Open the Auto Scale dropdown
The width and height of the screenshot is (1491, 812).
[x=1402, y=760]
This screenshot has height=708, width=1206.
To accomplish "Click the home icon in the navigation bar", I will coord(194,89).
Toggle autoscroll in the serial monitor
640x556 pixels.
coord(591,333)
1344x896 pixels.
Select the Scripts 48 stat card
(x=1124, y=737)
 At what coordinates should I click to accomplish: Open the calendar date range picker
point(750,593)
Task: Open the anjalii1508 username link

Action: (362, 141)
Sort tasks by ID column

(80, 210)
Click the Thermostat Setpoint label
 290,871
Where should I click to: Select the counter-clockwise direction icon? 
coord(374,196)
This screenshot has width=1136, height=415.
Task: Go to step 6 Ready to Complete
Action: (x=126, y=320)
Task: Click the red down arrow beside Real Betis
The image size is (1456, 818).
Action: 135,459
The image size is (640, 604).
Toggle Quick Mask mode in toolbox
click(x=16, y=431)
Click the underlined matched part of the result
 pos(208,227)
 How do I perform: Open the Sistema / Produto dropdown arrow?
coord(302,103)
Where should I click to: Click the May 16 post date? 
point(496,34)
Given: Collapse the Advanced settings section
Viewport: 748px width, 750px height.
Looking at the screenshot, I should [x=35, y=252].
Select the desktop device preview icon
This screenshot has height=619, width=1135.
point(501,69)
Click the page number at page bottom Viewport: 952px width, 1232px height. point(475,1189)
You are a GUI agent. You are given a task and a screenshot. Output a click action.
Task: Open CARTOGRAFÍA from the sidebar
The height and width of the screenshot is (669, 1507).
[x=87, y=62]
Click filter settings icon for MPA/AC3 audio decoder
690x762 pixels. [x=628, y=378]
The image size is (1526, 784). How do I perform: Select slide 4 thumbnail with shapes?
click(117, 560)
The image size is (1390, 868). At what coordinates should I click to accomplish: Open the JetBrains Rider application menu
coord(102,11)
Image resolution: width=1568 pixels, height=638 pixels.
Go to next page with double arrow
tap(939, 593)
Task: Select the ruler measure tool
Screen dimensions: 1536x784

• [To do] Exact copies of every record are required.

• [Exercise solution]
Open the Auto Scale dropdown
The width and height of the screenshot is (1491, 812).
[x=1402, y=760]
This screenshot has height=708, width=1206.
To accomplish "Click the home icon in the navigation bar", I will coord(194,89).
Toggle autoscroll in the serial monitor
640x556 pixels.
coord(591,333)
1344x896 pixels.
Select the Scripts 48 stat card
(x=1124, y=737)
 At what coordinates should I click to accomplish: Open the calendar date range picker
point(750,593)
Task: Open the anjalii1508 username link

Action: (362, 141)
Sort tasks by ID column

(80, 210)
Click the Thermostat Setpoint label
 290,871
Where should I click to: Select the counter-clockwise direction icon? 
coord(374,196)
This screenshot has width=1136, height=415.
Task: Go to step 6 Ready to Complete
Action: (x=126, y=320)
Task: Click the red down arrow beside Real Betis
The image size is (1456, 818).
Action: 135,459
The image size is (640, 604).
Toggle Quick Mask mode in toolbox
click(x=16, y=431)
Click the underlined matched part of the result
 pos(208,227)
 How do I perform: Open the Sistema / Produto dropdown arrow?
coord(302,103)
Where should I click to: Click the May 16 post date? 
point(496,34)
Given: Collapse the Advanced settings section
Viewport: 748px width, 750px height.
Looking at the screenshot, I should [x=35, y=252].
Select the desktop device preview icon
This screenshot has height=619, width=1135.
point(501,69)
Click the page number at page bottom Viewport: 952px width, 1232px height. point(475,1189)
You are a GUI agent. You are given a task and a screenshot. Output a click action.
Task: Open CARTOGRAFÍA from the sidebar
The height and width of the screenshot is (669, 1507).
[x=87, y=62]
Click filter settings icon for MPA/AC3 audio decoder
690x762 pixels. [x=628, y=378]
The image size is (1526, 784). How do I perform: Select slide 4 thumbnail with shapes?
click(117, 560)
The image size is (1390, 868). At what coordinates should I click to accomplish: Open the JetBrains Rider application menu
coord(102,11)
Image resolution: width=1568 pixels, height=638 pixels.
Go to next page with double arrow
tap(939, 593)
Task: Select the ruler measure tool
Screen dimensions: 1536x784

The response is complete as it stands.